Visible light sensitive photoliquefiable arylazoisoxazoles for the molecular solar thermal energy storage under solvent-free conditions at room temperature and lower temperatures

Solar energy can be transformed into heat energy using molecular solar thermal (MOST) energy storage materials, which can then store the heat energy and release it in response to an external stimulus like light or heat. Arylazoisoxazoles, unlike analogous arylazopyrazoles, fail to draw much attention as MOST materials due to poor photoisomerization yields in both directions and utilization of UV light for trans-cis isomerization. With the para-thioalkyl substitution in the phenyl ring, we have demonstrated that the photoswitching yields in both directions can be drastically improved under visible light irradiations.
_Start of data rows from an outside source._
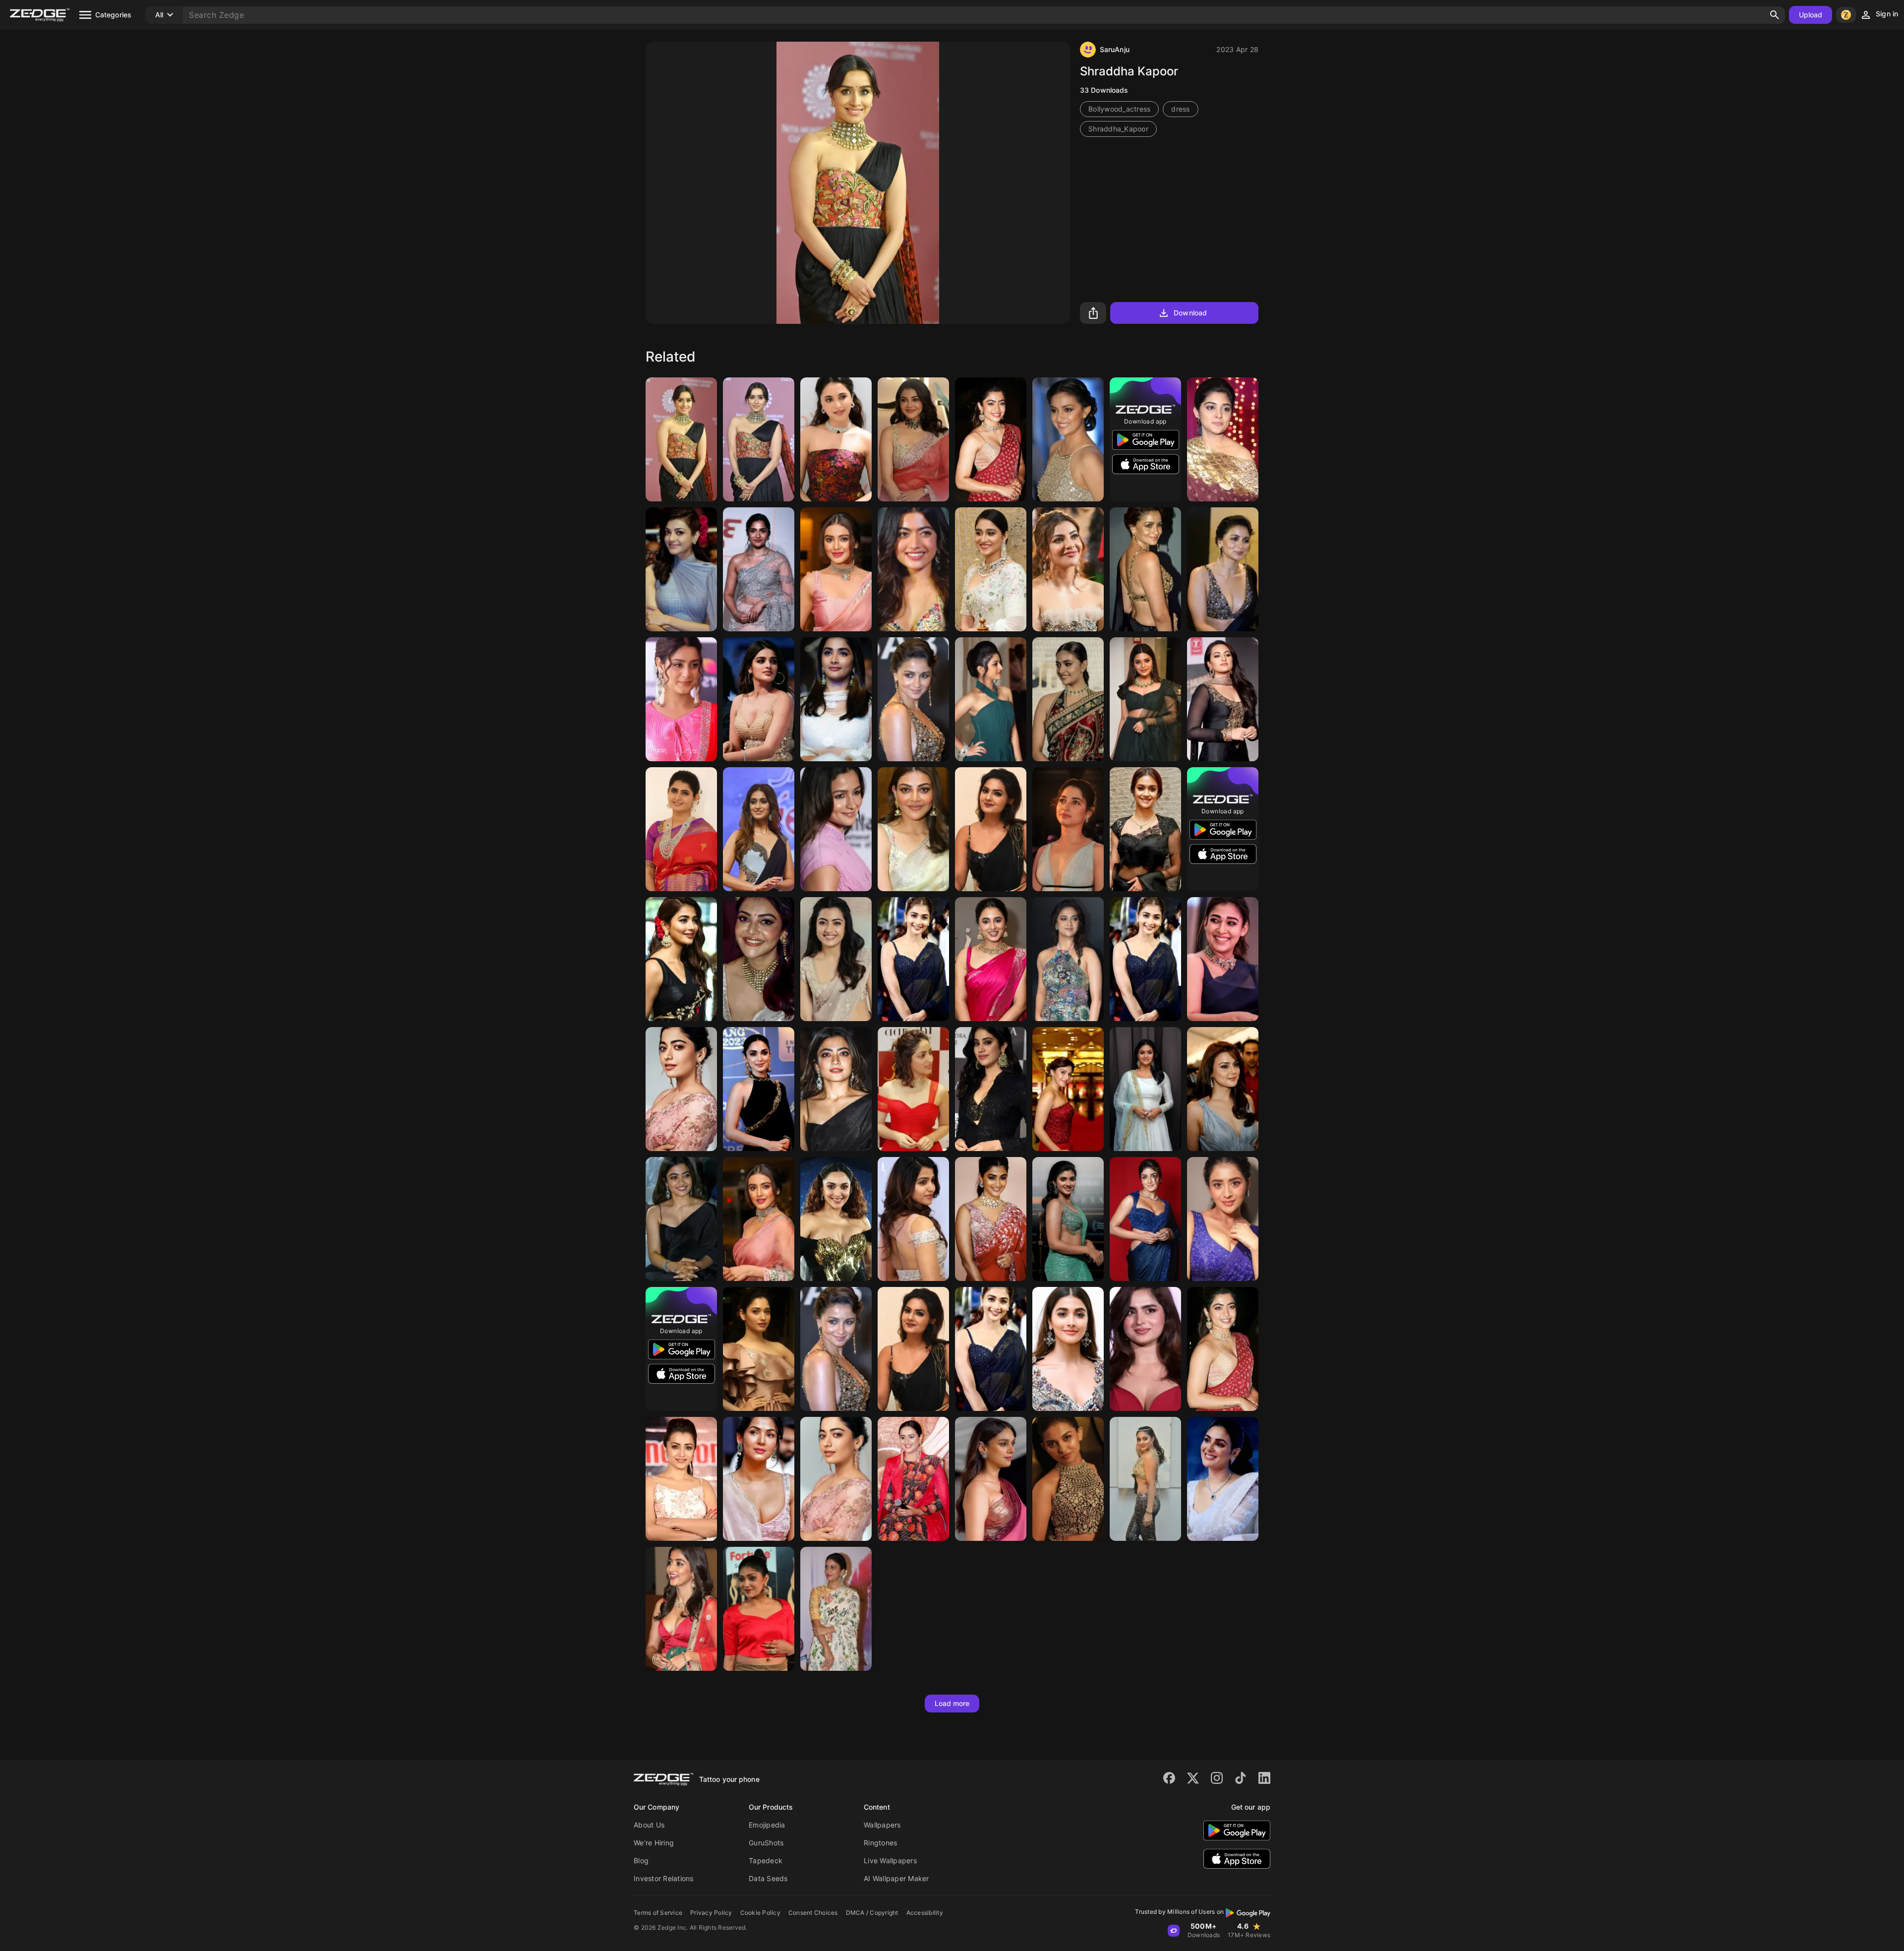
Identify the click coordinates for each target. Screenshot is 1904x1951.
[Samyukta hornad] (758, 1609)
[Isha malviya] (681, 699)
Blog (641, 1860)
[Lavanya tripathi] (836, 1609)
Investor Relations (664, 1878)
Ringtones (880, 1842)
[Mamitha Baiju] (1068, 1479)
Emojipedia (767, 1825)
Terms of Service (658, 1912)
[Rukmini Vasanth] (758, 569)
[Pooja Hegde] (836, 699)
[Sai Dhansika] (913, 1219)
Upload (1811, 14)
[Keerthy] (1068, 699)
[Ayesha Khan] (1145, 1349)
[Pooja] (990, 1349)
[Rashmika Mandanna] (681, 1219)
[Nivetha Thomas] (1222, 439)
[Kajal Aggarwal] (913, 439)
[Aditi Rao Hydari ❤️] (990, 1479)
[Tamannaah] (1068, 829)
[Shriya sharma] (990, 699)
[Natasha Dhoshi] (1145, 1479)
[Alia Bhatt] (1145, 569)
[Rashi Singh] (1222, 1219)
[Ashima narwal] (681, 829)
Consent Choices (813, 1912)
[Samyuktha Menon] (1222, 1479)
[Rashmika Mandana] (990, 439)
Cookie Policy (760, 1912)
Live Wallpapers (890, 1860)
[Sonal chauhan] (758, 1479)
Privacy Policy (711, 1912)
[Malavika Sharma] (836, 569)
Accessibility (924, 1912)
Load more (952, 1703)
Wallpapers (882, 1825)
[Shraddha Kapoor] (681, 439)
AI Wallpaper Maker (896, 1878)
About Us (649, 1825)
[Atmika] (1145, 699)
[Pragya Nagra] (1068, 1219)
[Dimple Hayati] (1145, 1219)
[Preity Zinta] (1222, 1089)
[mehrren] (1068, 1089)
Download (1190, 312)
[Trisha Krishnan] (681, 1479)
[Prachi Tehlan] (913, 1479)
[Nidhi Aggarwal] (758, 699)
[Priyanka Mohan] (836, 439)
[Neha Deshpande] (990, 829)
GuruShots (766, 1842)
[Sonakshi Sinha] (1222, 699)
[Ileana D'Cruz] (758, 829)
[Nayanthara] (1222, 959)
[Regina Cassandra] (990, 569)
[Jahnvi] (990, 1089)
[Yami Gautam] (913, 1089)
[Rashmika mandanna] (836, 959)
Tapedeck (765, 1860)
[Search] (1774, 14)
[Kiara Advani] (758, 1089)
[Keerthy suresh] (1068, 439)
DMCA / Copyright (872, 1912)
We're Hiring (654, 1842)
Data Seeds (768, 1878)
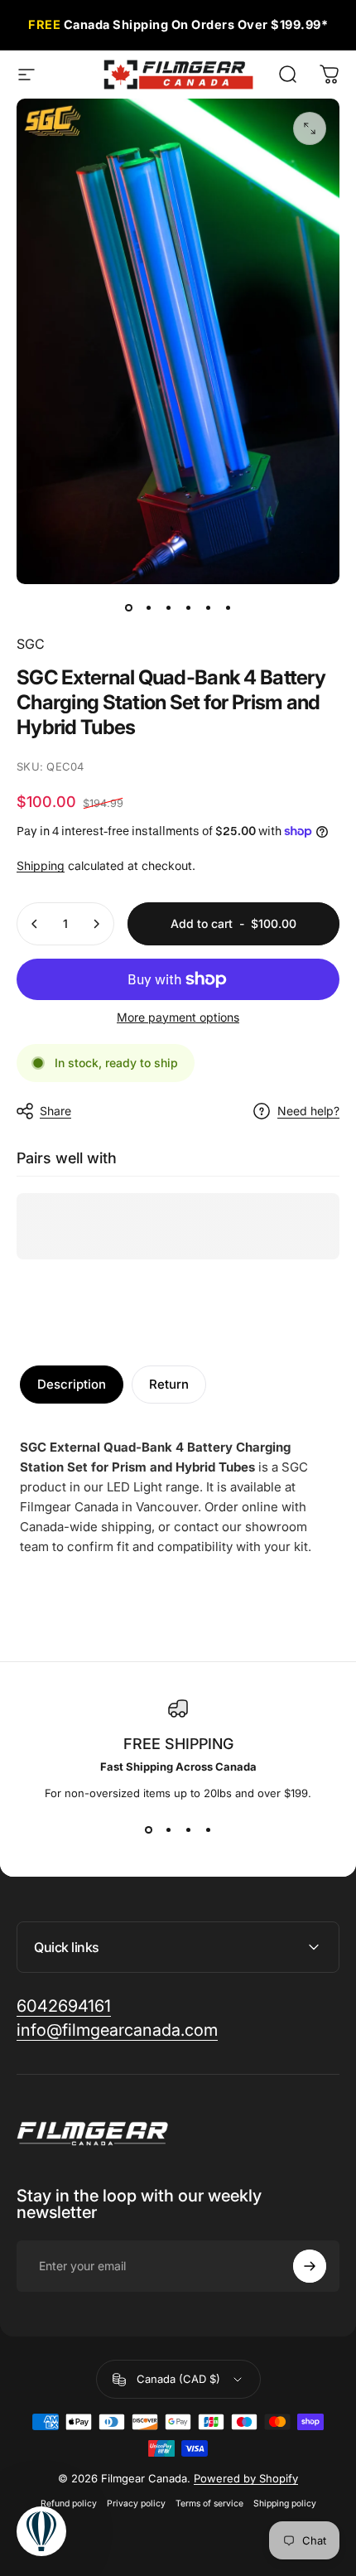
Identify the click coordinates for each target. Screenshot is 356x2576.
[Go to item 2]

Additionally, the long thioalkyl chain permitted solid-liquid phase transition followed by very high trans-cis photoisomerization and liquid-solid transition associated with high cis-trans photoconversion at various temperatures (10-35oC). The solid liquefication enabled the storage of the latent heat along with the isomerization energy in the charged state. The compound with a C6 alkyl chain could store ̴ 196 J/g of thermal energy for nearly three weeks at 10 oC and three months at 0 oC; the liquidity of the charged state can be retained at lower temperature down to -15 oC. We further showed that the reverse cis-trans isomerization-related heat release triggered by green light can be monitored by directly recording the sample surface temperature with a high-resolution IR camera. Our results demonstrate that arylazoisoxazoles have the potential to serve as MOST materials.